This project encompasses a library for collecting L---e--- profiles, extracting relevant employment data from them for the analysis of job transition behaviors in the context of a Managment Research at Chair for Technology and Innovation Management @TUM. Presentation slides (updated 25/09/2020)
Following are the steps for the complete pipeline of the process:
The module is used to collect L---e--- profiles. It also includes tasks that need to be done before and after the profile collection.
Note: Please configure the corresponding paths and parameters in the file ./config.py before running any submodules.
To obtain full information of profiles, we need to be able to log in the platform. Therefore, data used for signing up fake L---e--- accounts should be created beforehand. The submodule scraping/account.py can be used for this purpose.
Configure the ACCOUNT_PARAMS
parameters for scraping/account.py in file in ./config.py and run the following to create data for a set of accounts:
python -m scraping.account
Currently the module scraping/account_signup_assistant.py does not work well since it gets detected by L---e--- during the signup. The result is we get a phone verification instead of CAPTCHA. For this reason, manual signup is preferred by the account data created in the previous step.
Parameters : ACCOUNT_SIGNUP_ASSISTANT_PARAMS
Run:
python -m scraping.account_signup_assistant
The URLs to profiles should be preprocessed to remove duplications within each URL file (intra-duplicates) as well as between them (inter-duplicates).
Parameters: URL_FILTER_PARAMS
Run:
python -m scraping.duplicate_url_filter
Run the scraper to collect profiles and save them as HTML pages into local storage
Parameters: SCRAPER_PARAMS
Run:
python -m scraping.l---e---_profile_scraper
Validate whether there are missing profiles and faulty profiles in the set of profiles that have been scraped.
Parameters: VALIDATOR_PARAMS
Run:
python -m scraping.validator
After collecting the raw data, which are HTML profile pages, we need to extract the employment status from them for further analysis and create the so called intermediate data or extracted data.
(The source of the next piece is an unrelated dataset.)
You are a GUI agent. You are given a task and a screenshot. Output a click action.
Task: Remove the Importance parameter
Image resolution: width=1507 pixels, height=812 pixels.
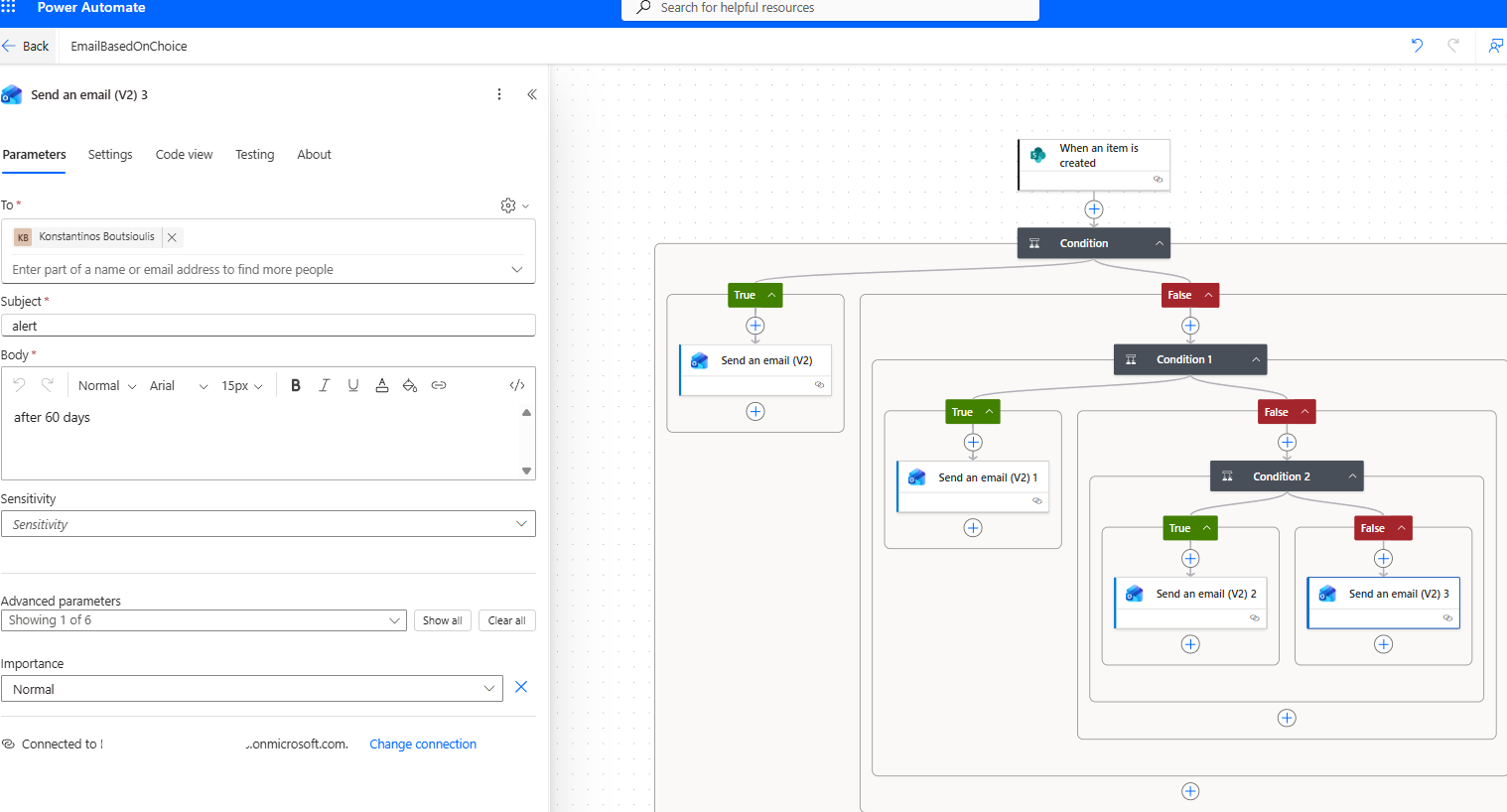tap(521, 687)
Parameters: EXTRACTOR_PARAMS
Run:
python -m analysis.extractor
By using the extracted employment data from step 6., we now can compare that with the acquisition data and inspect job transition patterns of employees when their companies are acquired. The results will be stored in CSV format for visualization in the next step.
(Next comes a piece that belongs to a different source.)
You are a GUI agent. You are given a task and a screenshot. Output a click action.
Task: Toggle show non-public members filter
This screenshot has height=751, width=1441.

Parameters: INSPECTOR_PARAMS
Run:
python -m analysis.inspector
Graphs to visualize the results of the analysis in the previous step are shown in ipython file analysis/Analysis for Job Transition Pattern by Acquisitions.ipynb. Please use 'jupyter notebook' or 'jupyter lab' to run the file.
To debug or visualize the employment timeframes together with the respective acquisition for each employee, please pickle a list of timeframes when running file analysis/inspector.py and then use the ipython notebook analysis/Timeframes Visualization.ipynb to load the pickle files to see the visualization.
Parameters: TIMEFRAMES_VISUALIZATION_PARAMS